Trophy (2017)


Photo courtesy of The Orchard

The documentary opens up with a father and son heading to a hunting blind. They climb inside, and the discuss the strategy for getting a big deer. The son can barely control his excitement when done deer appear in their line of fire. The father gives the son last minute advice, and then the son shoots a deer. The father takes the gun from the son and fires the kill shot. They drop down from the blind and admire the deer they shot. The father poses the son with the buck and takes a couple of pictures. The father says his son is now ready for the big trophies.

We cut to a truck driving in South Africa along a road that has some Rhinos run by it. A woman gets out and shoots a tranquilizer dart at a big rhino. More men get out of the truck, and they start measuring the rhino. Using a portable electric saw, the workers cut off the rhinos two horns. The woman next gives the rhino a shot to wake him up. A proud man by the name of John Hume explains that they will cut off the horns of this rhino again in two years because the poachers would rather kill a rhino with long horns. The rancher says, “If the rhino could talk, he would say that he is happy to sacrifice his horns in order to save my life.” As we see the men saw off another rhino’s horn, the rancher says that he has the solution to saving the rhinos.


Photo courtesy of The Orchard

We cut to a lamb farm in Texas where a farmer, Philip Glass, talks about his raising lambs for high-end grocery stores and a few select restaurants. He tells the camera that he loves his lambs, even the ones that will wind up as lamp chops on somebodies table. We cut to a ranch in South Africa where workers are struggling to capture a big crocodile. The men finally catch the crock and begin measuring it, preparing it for transport. The camera interviews Christo Gomes from a safari ranch where people can hunt cocks, rhinos, lions, and other big-game animals. They raise some of the animals to be breeding stock, and others are meant to be killed by hunters who pay thousands of dollars for the privilege. The interview is interrupted by the news that a crock has escaped. The men find the crock walking across the bridge and recapture him.

###

■ **Parts of the exercise**
• A. Set down the passage of the Trophy summary from "We cut to a lamb" to "and recapture him.", word for word.
• B. Answer these questions about the Trophy summary:
(i) In which country is the truck driving along a road where rhinos run by?
(ii) What tool do the workers use to cut off the rhino's horns?
(iii) What animals does Philip Glass raise, and in which state?
• C. Extend the Trophy summary with a few more sentences that pick up after its last one.
The listing that follows comes from a separate source.

■ **Data provided**

###

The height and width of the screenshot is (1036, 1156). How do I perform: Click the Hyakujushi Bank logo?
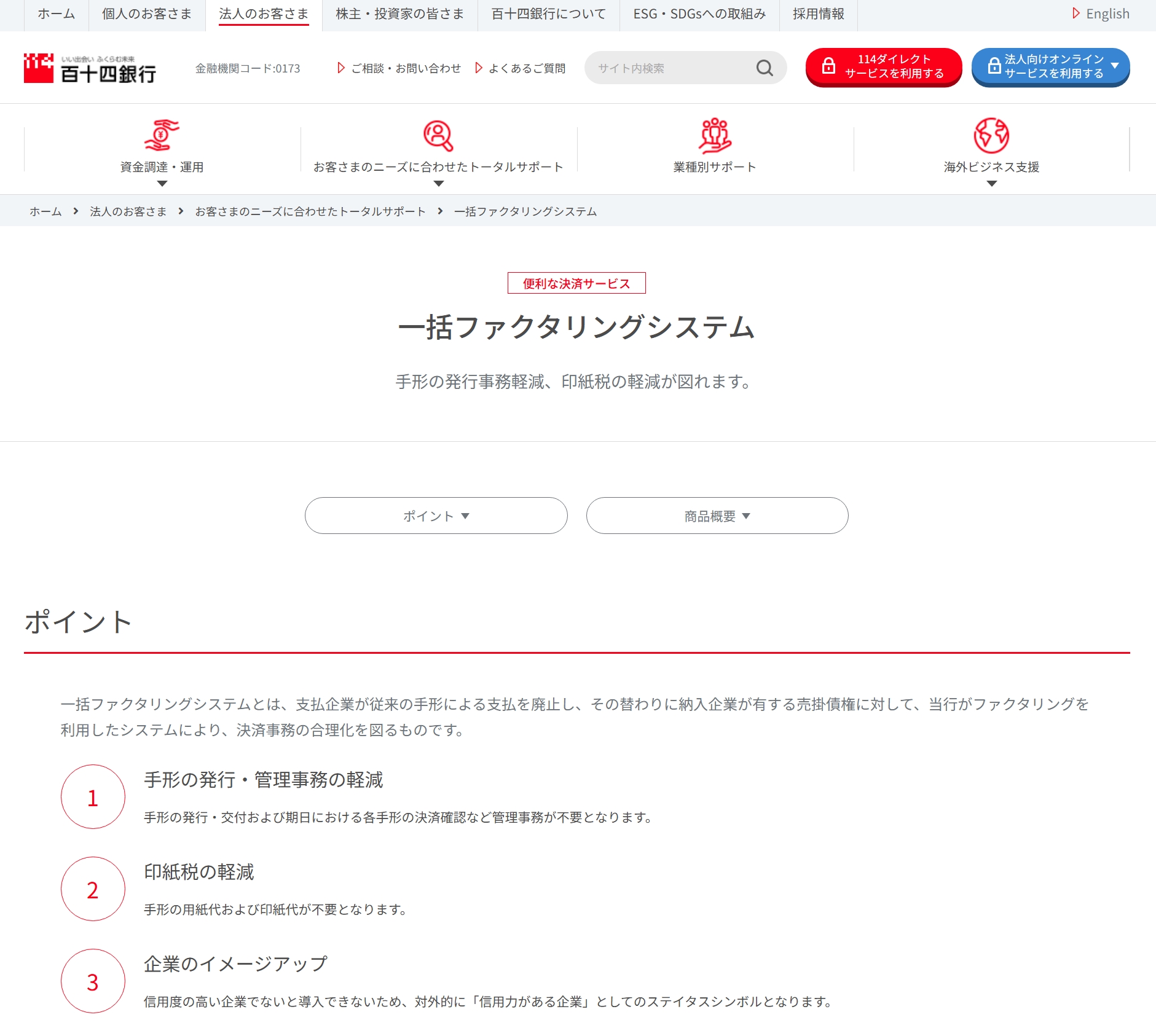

###

■ **Outputs by task**
• A.
We cut to a lamb farm in Texas where a farmer, Philip Glass, talks about his raising lambs for high-end grocery stores and a few select restaurants. He tells the camera that he loves his lambs, even the ones that will wind up as lamp chops on somebodies table. We cut to a ranch in South Africa where workers are struggling to capture a big crocodile. The men finally catch the crock and begin measuring it, preparing it for transport. The camera interviews Christo Gomes from a safari ranch where people can hunt cocks, rhinos, lions, and other big-game animals. They raise some of the animals to be breeding stock, and others are meant to be killed by hunters who pay thousands of dollars for the privilege. The interview is interrupted by the news that a crock has escaped. The men find the crock walking across the bridge and recapture him.

• B.
(i) South Africa
(ii) A portable electric saw
(iii) Lambs, in Texas

• C.
In the year 1900, there were 500,000 rhinos in the world. Today there are less than 30000. Since 1970, the world has lost over 60 percent of all wild animals. Trophy, brought to us by the directing team of Christina Clusiau and Shaul Schwarz, is an even-handed look at the big-game hunting business, its hunters and one man who is trying to save the rhinos. Rancher Philip Glass has a dream to hunt the ‘big five’ (rhino, lion, elephant, leopards, water buffalo) and sees himself as a conservationist. He admires the beauty of the animal that he has just killed. Early in the film, Glass tells a story about how his mother told him not to shoot redbirds. Of course, he did, describing how he held it in his hand, and Glass says, “I realized that I could not have loved that redbird more, even though it was dead.” Christo Gomes believes he is saving the species of lions by breeding them on his ranch, even though some of them will be killed by hunters sometimes paying hundreds of thousands of dollars for a chance to kill one. He does have a point as there are more lions in South Africa now than there were at the turn of the century.


Photo courtesy of The Orchard

Early in the film, we go to Las Vegas to see the largest big-game hunter convention in the world. We see just how huge the big-game industry is with stuffed animals; even elephants adorn the convention floor. It’s very evident that money drives the big-game industry and is aimed at wealthy Americans. While the film shows both sides of the conservation business, it does show a lot of animals being shot, and several times in the movie, we see (and hear) animals in deep distress as they slowly die. A particularly horrific sequence is a hunter is shooting a crocodile in a man-made pond. His first two shots don’t kill the animal, and a worker has to drag the dying animal out of the pond so the hunter can shoot it again. The hunter then picks up his beer and lighting a cigarette to celebrate the kill. There is a heartbreaking scene of a rhino that has been killed and sliced up, rotting under the sun as its baby is running around his mother crying.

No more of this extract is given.